On using _SC_PAGESIZE: that would be non-deterministic IIUC. Some architectures 
support multiple page sizes and as such the page size can depend on kernel 
configuration (I don’t know if sysconf(__SC_PAGESIZE) reports the current page 
size or a common divisor of 
possible page sizes).  (I recall reading something like that on lwn.net 
somewhere, but I don’t know is sysconf(__SC_PAGESIZE) itself is 
non-deterministic(*).)

(*) in the reproducible builds sense

Given that ‘--target’ exists, no compiler flag for choosing a different 
alignment is necessary. It could perhaps useful, but I don’t see a necessity 
(supposedly larger page sizes can be more performant, at least if all of it is 
actually utilized, which doesn’t appear to be the case here.)

     (In the meantime, I changed the linker to create sparse files in
     commit 112b617f5921c67b4b2c45aae39f54cccd34d7ef.)

For reproducibility of produced tar files, if it hasn’t been done already, I 
recommend adding whatever’s the tar option for sparsifying files (and also 
recording them sparsified) (or, alternatively, for recording them non-sparse, 
compression can easily take care of the many zeroes)

Also, a fourth option: many .go/modules come in groups – if you use one module 
from the group, then you (possibly indirectly) likely use most of the others in 
the group as well. As such, it may be worthwhile to stuff multiply modules in a 
single .go.
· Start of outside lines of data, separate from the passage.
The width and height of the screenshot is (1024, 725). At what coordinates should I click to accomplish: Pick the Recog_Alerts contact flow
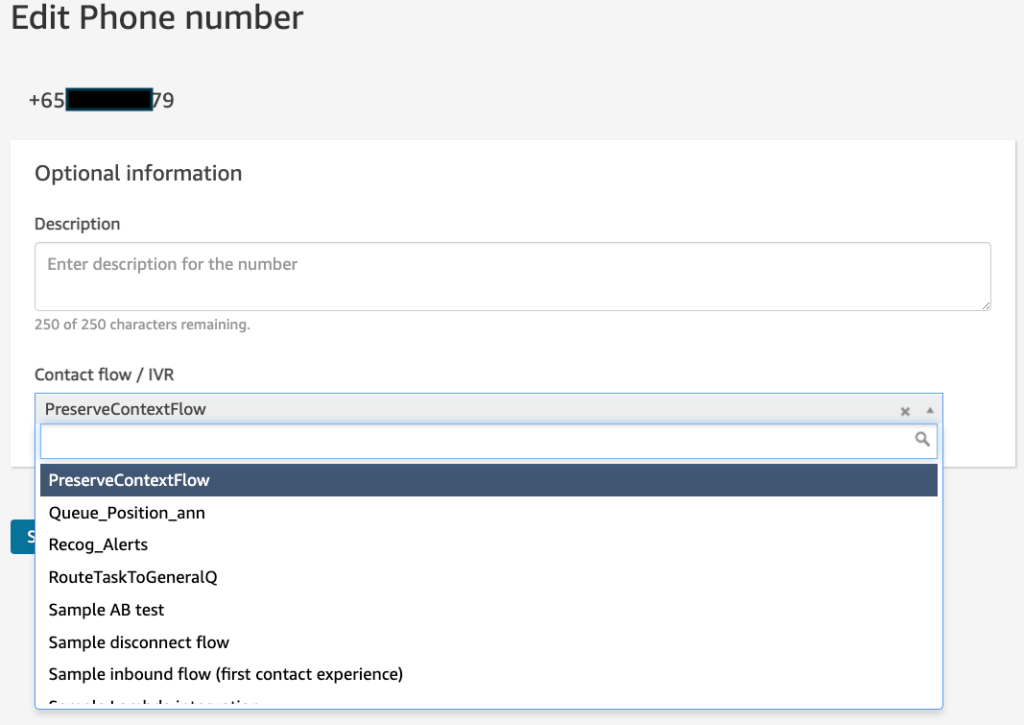98,545
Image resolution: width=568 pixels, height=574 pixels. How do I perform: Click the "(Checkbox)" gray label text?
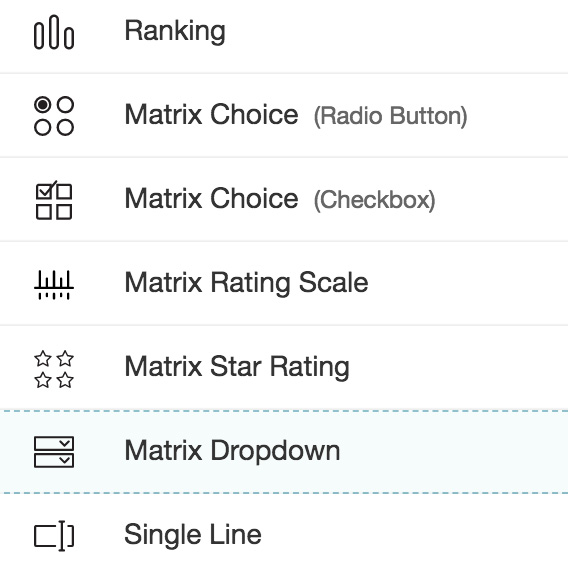(375, 200)
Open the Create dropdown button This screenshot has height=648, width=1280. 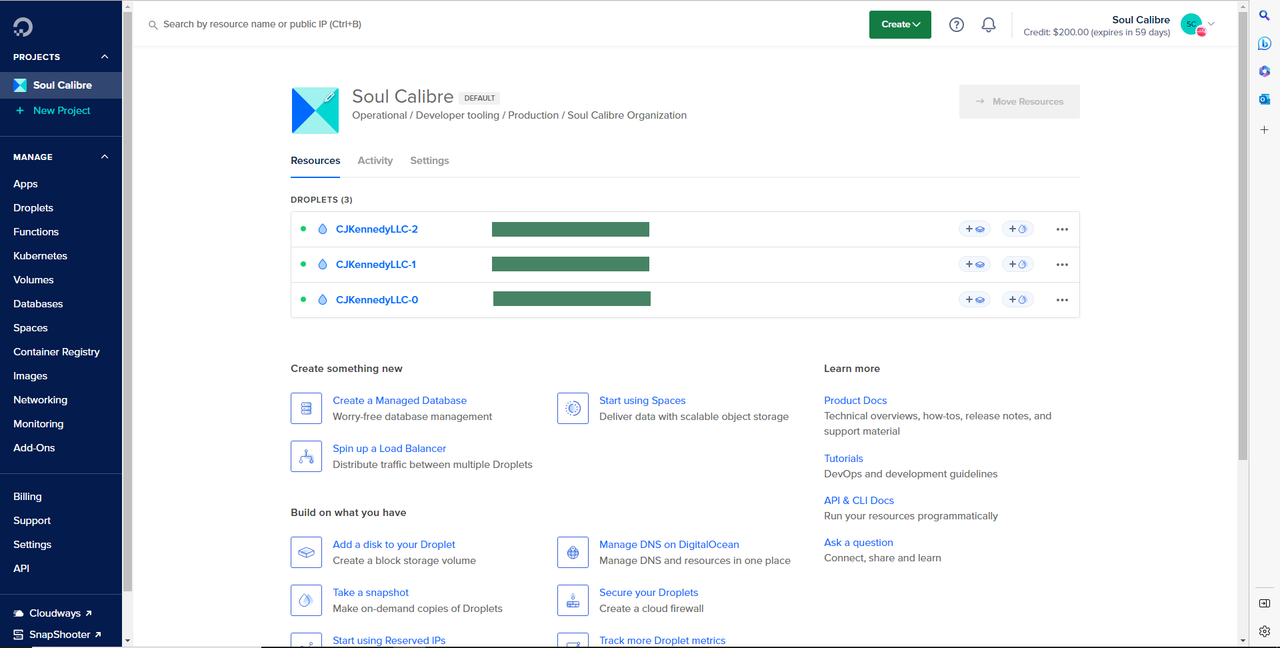click(900, 25)
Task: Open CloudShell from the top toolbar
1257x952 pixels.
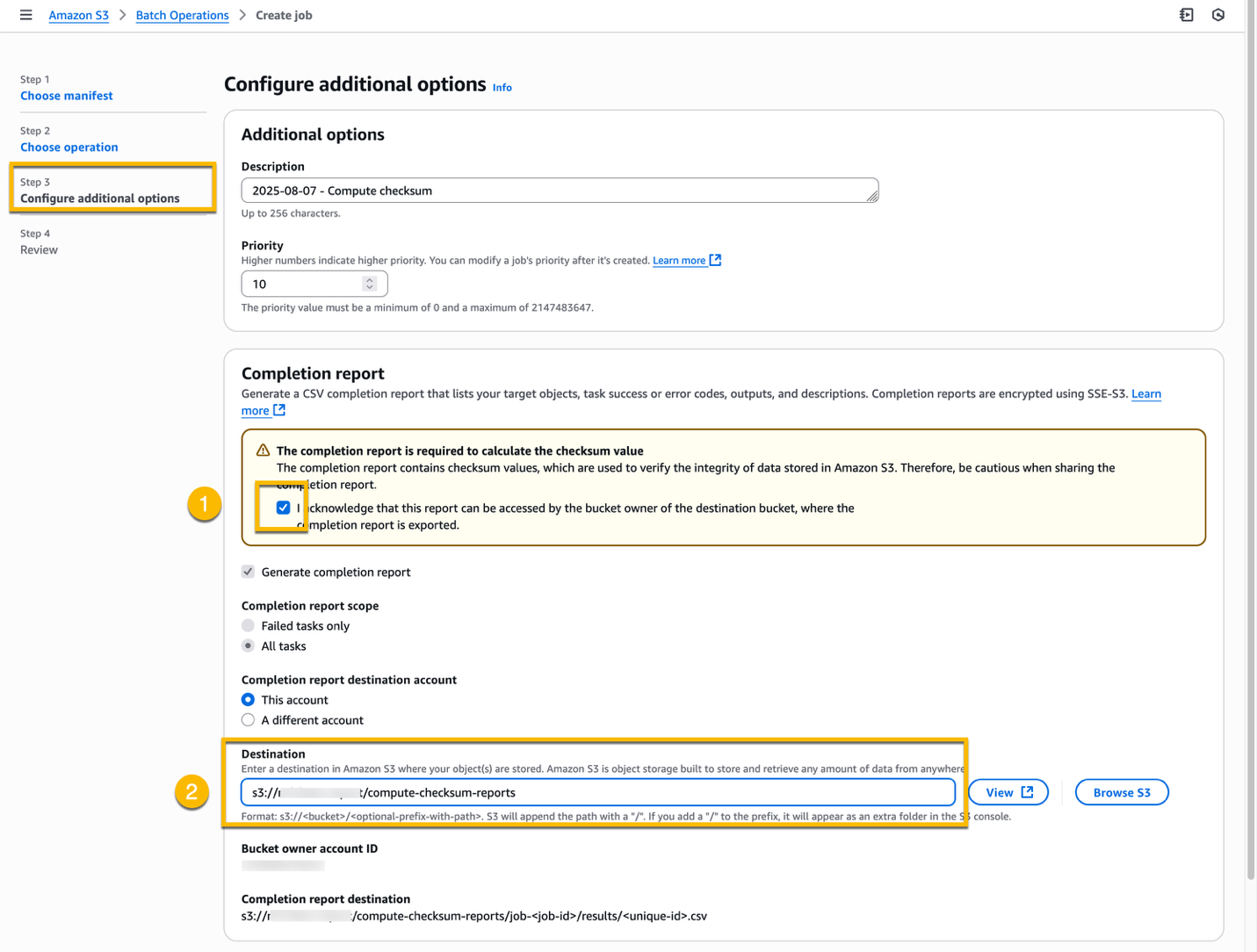Action: click(x=1217, y=15)
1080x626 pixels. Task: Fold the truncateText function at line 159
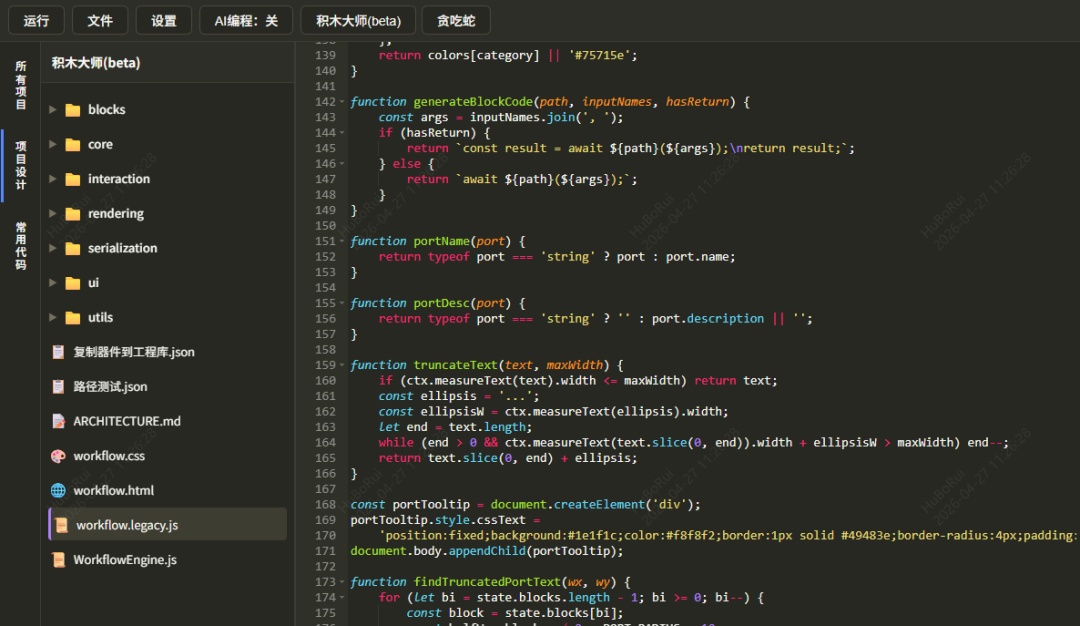coord(342,365)
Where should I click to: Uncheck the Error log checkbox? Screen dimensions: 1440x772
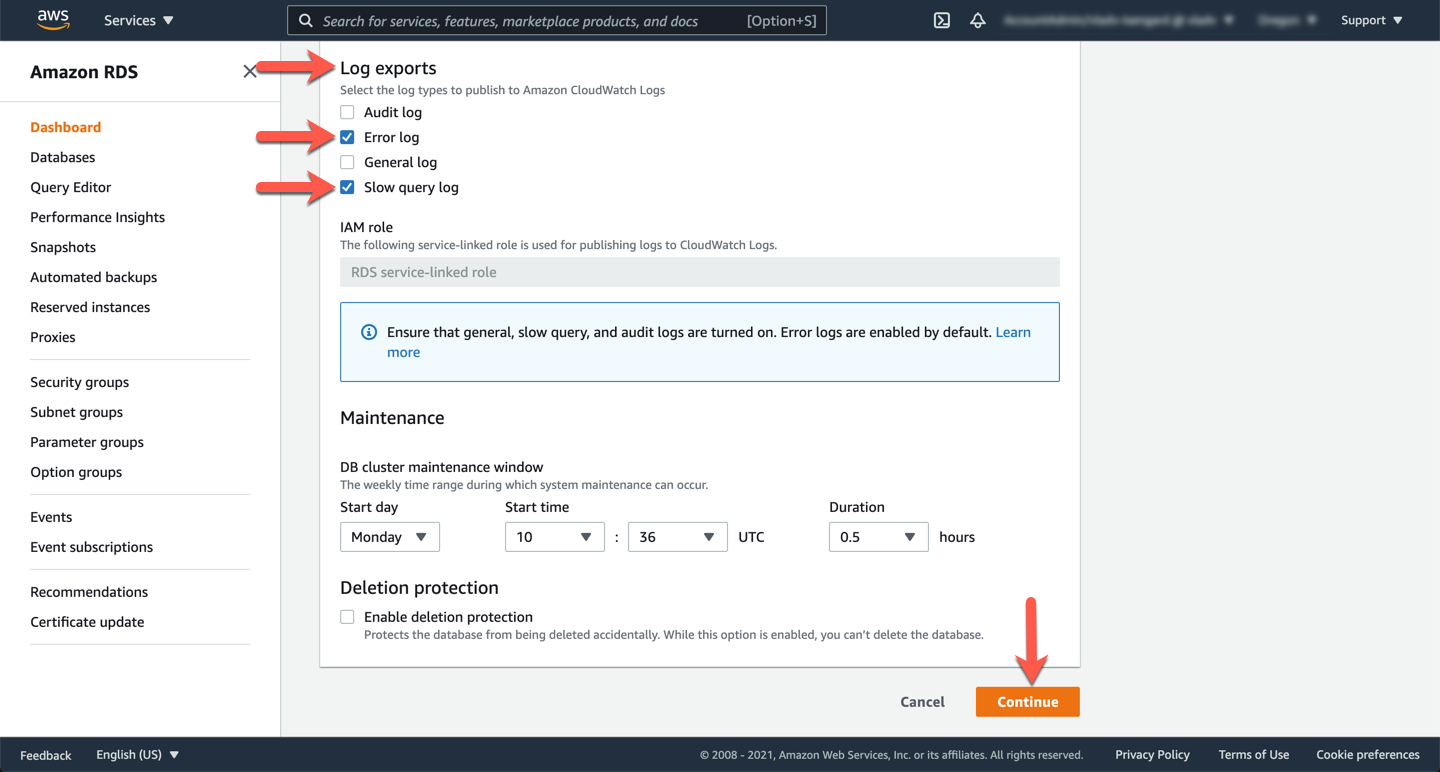tap(347, 137)
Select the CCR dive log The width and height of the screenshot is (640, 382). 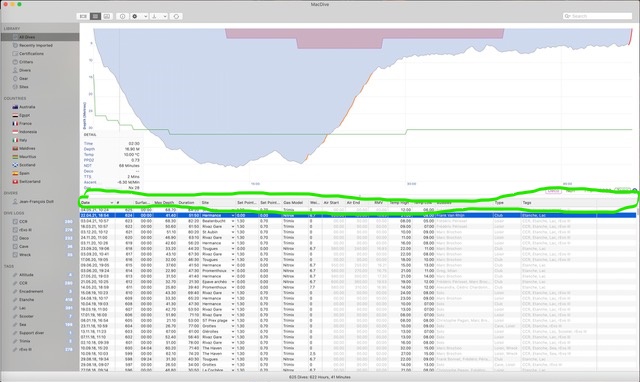pyautogui.click(x=23, y=222)
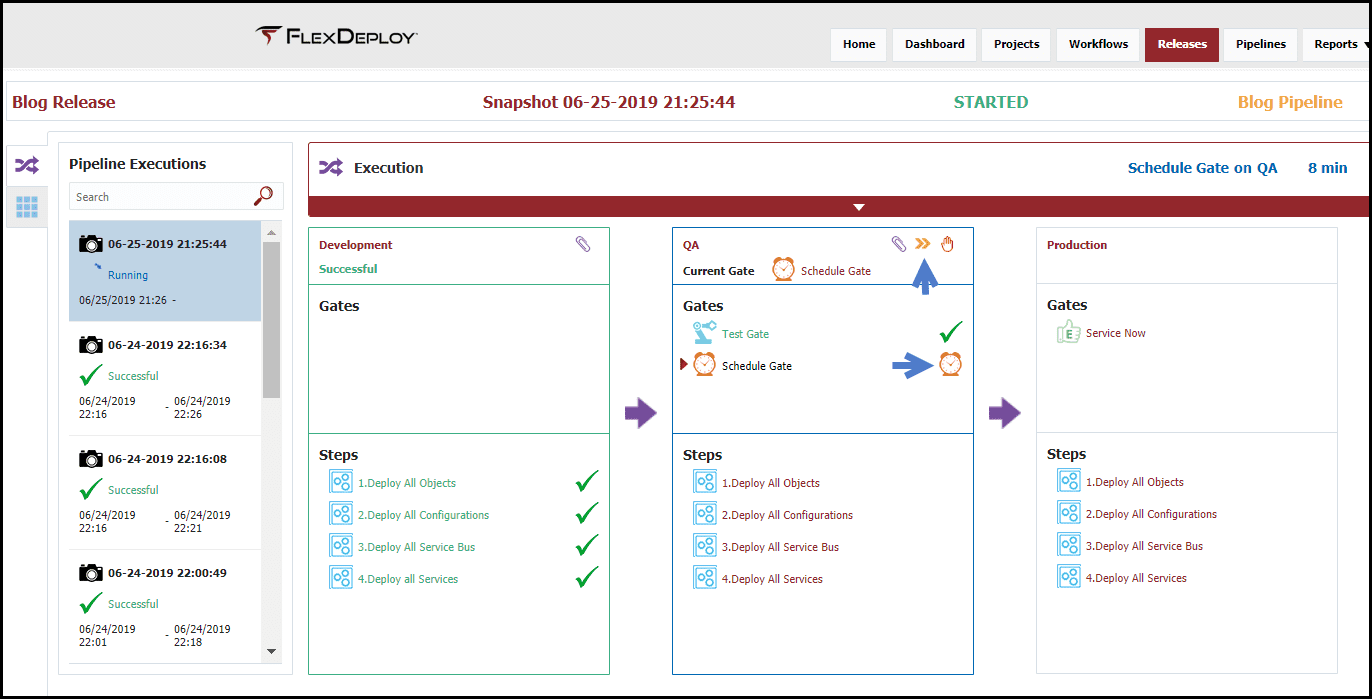Open the grid view sidebar icon
The image size is (1372, 699).
pos(27,207)
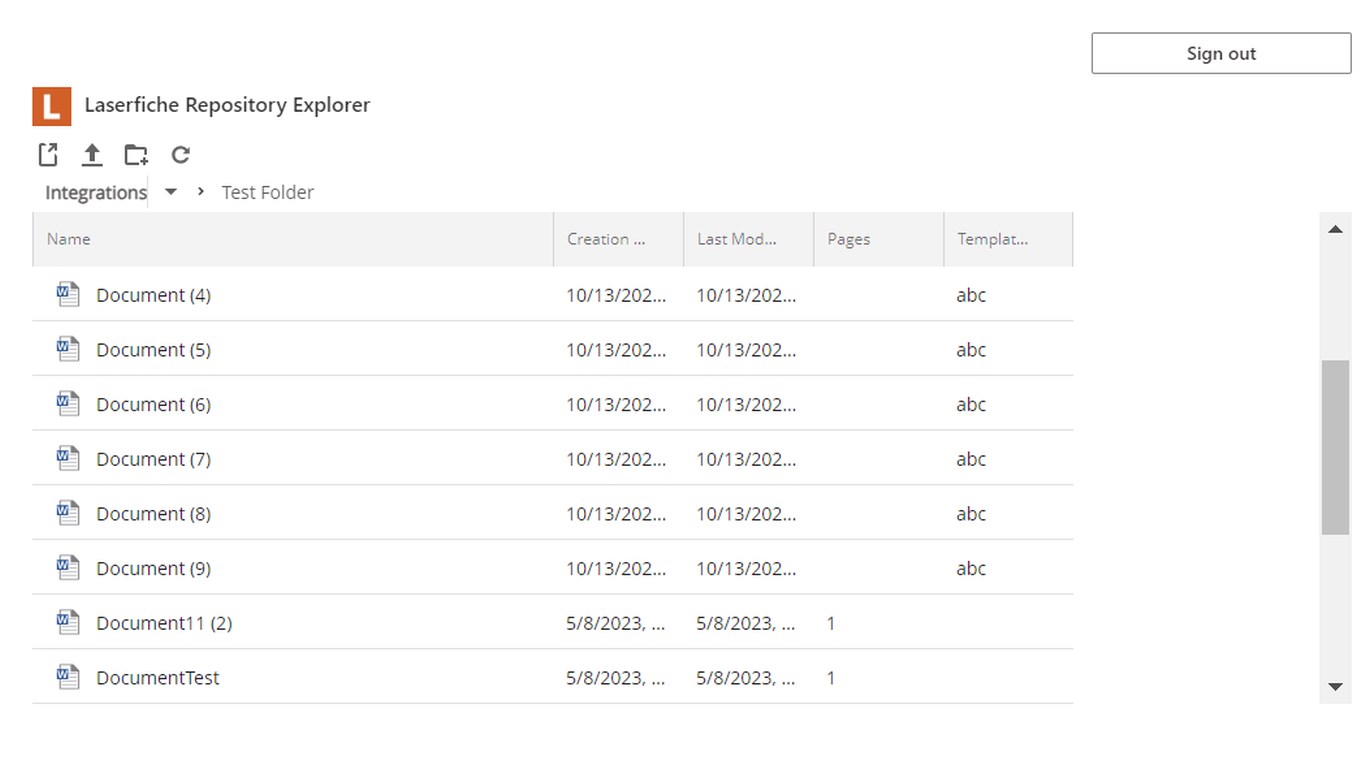Click the Word icon beside DocumentTest
The width and height of the screenshot is (1366, 768).
[x=68, y=677]
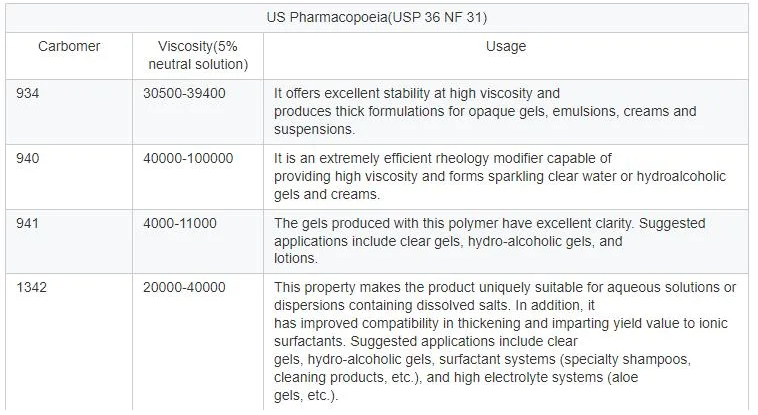Screen dimensions: 758x415
Task: Click usage text about excellent clarity gels
Action: tap(489, 241)
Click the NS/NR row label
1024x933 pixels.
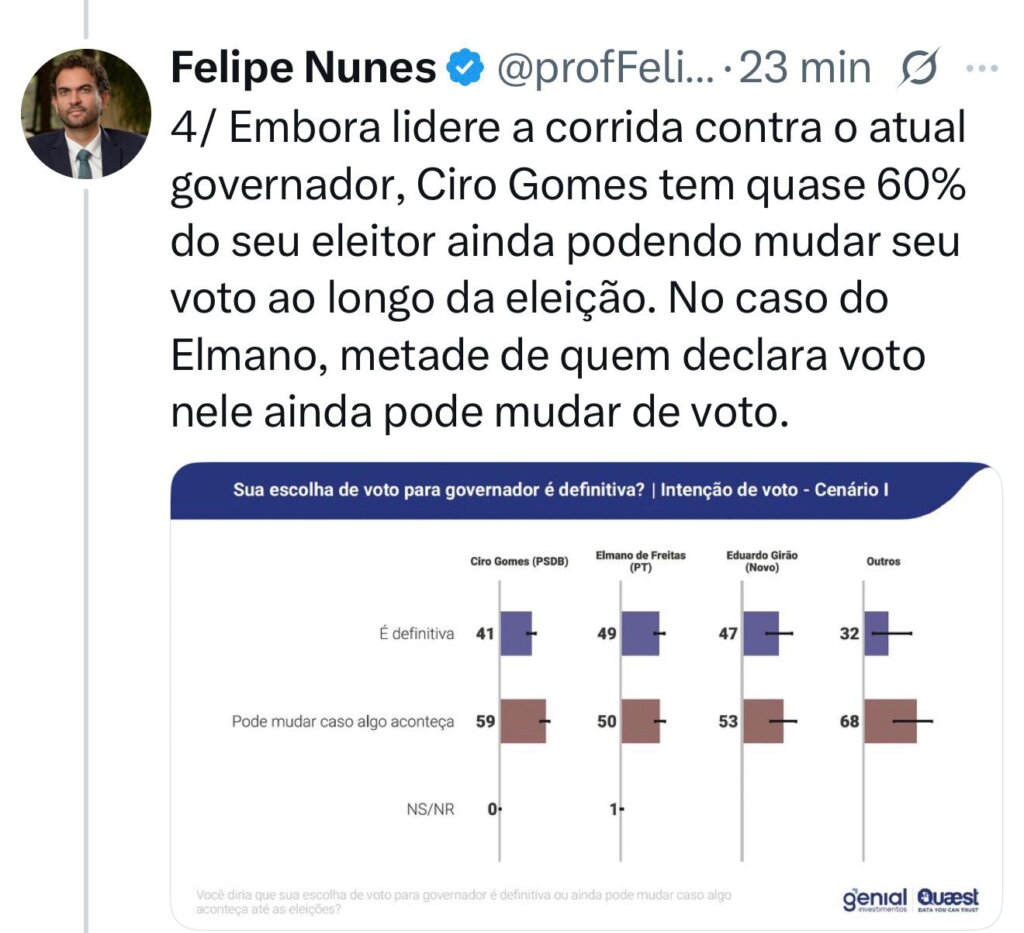click(x=432, y=809)
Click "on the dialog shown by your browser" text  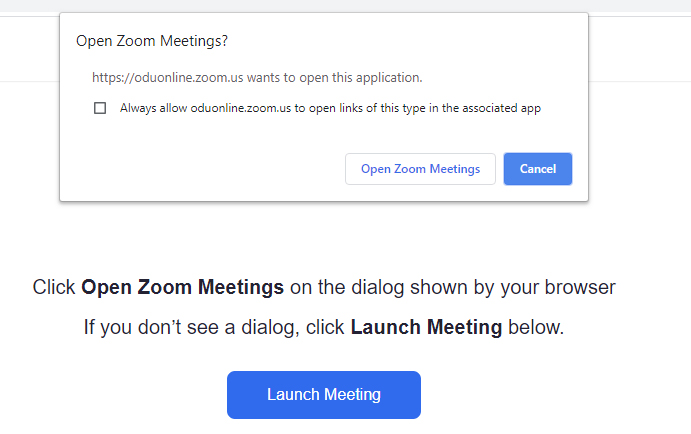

I imagine that would cut down on some duplication with strings (and 
also perhaps give the optimiser more opportunities with deduplication and 
inlining?).  Perhaps it would be worthwhile to stuff all the web stuff together 
in a group, the compiler stuff (minus esoteric things like brainfuck) together, 
...

Doesn’t even need any compiler changes if you are willing to do things a little 
manually, just compile
(begin (include “module0.scm”) (include “module1.scm”) ...)
to “module0.go” and let “module1.go”, “moddule2.go”, ... be a symlink to 
“module0.go”

Some care required for targets not supporting symlinks, but making fake 
symlinks as regular files recognised by module loading code (or on lower level, 
whatever) should be straightforward.

Best regards,
Maxime Devos.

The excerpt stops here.